Tratta dall’omonimo film (del 1987) che non tutti hanno visto e che ha raggiunto una fama e un successo straordinari – si dice superiori alla qualità della pellicola – la trasposizione teatrale di Dirty Dancing ha debuttato lo scorso autunno e in concomitanza con Expo si presenta con una serie di novità tali da rendere lo spettacolo più suggestivo e caratterizzato da una straordinaria coralità che dà una forte sensazione di omogeneità.
Prescindendo dall’inopportunità di paragoni poiché ogni spettacolo ha una sua vita e una sua autonomia giudicabili di per sé, va messo in evidenza che è giocoforza operare variazioni passando dallo schermo al palcoscenico: in questo caso peraltro il film – ambientato nell’estate del 1963 – non è stato snaturato anche se il trascorrere del tempo ha reso più lontani quegli anni in cui i giovani stavano compiendo passi osé per svincolarsi dalla morale ottusa e reazionaria dell’epoca; in fondo si tratta in un certo senso dei prodromi di quel ’68 che ha giustamente contestato idee obsolete distruggendole, ma non ne ha proposte molte nuove.
Una pagina di storia attraverso il quotidiano di giovani di classi sociali diverse: alcuni più fortunati che si godono le vacanze e altri che devono già lavorare per vivere diversamente da oggi in cui, almeno da noi, tendono ad appoggiarsi alle famiglie e a ritardare ad libitum l’inserimento completo nell’età adulta… con un’inconfessata soddisfazione dei genitori che, pur protestando, sono ben lieti di avere i ‘bambini’ in casa.
In tale contesto si dipana anche la storia di un contrasto generazionale in cui l’apertura è solo apparente perché al di là delle differenze sociali e della diversa cultura dei due protagonisti (molto bravi Gabrio Gentilini e Sara Santonastasi nel rendere le rispettive caratterizzazioni ricche di sfumature e nel coinvolgere il pubblico nei loro sentimenti) il padre di Baby teme che la figlia cresca al di fuori del suo schema sociale e a maggior ragione con una libertà all’epoca desueta a diciassette anni. E dire che oggi gli adolescenti percentualmente vivono la propria sessualità ben prima… altro segno di un ulteriore mutamento nei costumi.

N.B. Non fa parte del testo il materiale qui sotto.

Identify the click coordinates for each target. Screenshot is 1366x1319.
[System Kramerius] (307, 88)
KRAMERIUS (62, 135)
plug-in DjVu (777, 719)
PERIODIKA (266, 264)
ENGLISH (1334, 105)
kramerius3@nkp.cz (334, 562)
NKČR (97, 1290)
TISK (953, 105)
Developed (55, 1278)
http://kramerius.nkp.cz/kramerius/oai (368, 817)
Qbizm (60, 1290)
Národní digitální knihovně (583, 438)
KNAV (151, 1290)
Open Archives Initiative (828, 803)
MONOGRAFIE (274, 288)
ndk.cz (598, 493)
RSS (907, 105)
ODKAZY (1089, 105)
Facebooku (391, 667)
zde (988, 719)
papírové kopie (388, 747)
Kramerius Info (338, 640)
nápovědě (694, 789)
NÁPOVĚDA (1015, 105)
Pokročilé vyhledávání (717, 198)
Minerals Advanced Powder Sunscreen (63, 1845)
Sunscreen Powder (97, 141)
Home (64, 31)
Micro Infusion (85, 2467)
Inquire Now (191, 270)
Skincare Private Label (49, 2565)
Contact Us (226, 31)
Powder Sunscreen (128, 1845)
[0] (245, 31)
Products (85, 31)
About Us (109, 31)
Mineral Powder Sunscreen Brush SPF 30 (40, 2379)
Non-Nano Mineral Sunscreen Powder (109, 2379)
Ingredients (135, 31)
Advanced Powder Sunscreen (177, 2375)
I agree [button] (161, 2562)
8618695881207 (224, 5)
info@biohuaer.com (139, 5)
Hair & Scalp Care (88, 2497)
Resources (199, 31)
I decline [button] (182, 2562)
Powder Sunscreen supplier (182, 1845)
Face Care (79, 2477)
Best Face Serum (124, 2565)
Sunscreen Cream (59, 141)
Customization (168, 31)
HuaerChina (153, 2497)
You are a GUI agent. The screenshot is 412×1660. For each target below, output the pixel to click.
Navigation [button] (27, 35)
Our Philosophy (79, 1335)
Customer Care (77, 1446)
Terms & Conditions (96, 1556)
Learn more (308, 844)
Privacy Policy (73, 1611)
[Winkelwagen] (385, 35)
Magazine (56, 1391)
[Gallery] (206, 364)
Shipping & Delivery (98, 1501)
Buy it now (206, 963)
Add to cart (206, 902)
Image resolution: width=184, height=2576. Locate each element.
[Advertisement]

Uno spettacolo da vedere perché fa riflettere divertendo e ben venga la sua formula di “dialogo-ballo cantato” in un’Italia in cui si eccede con il musical come assemblaggio di canzoni con il risultato di rappresentazioni vuote di idee e di scarsa qualità.
L’inserimento nell’attuale versione di Dirty Dancing delle importanti e duttili scenografie di Roberto Comotti (professore emerito dell’Accademia delle Belle Arti di Brera) e delle nuove coreografie di Gillian Bruce consentono all’attuale regia di Federico Bellone di dare maggiore dinamicità e piacevolezza alla visione che evidenzia come dato primario una grande sintonia nel cast molto ben coeso certamente frutto di un indefesso lavoro e di un desiderio di migliorare proprio di chi non sentendosi perfetto ha l’intelligenza di tendere a un perfezionamento continuo.
Uno spettacolo di ottima godibilità, piacevole e divertente con un cast di grande qualità e con la possibilità di fruire della magia del ballo nelle più diverse forme grazie a un ottimo gruppo di ballerini, degni partner del duttile e misurato Gabrio: un modo intelligente per dimenticare i disagi di questa torrida estate.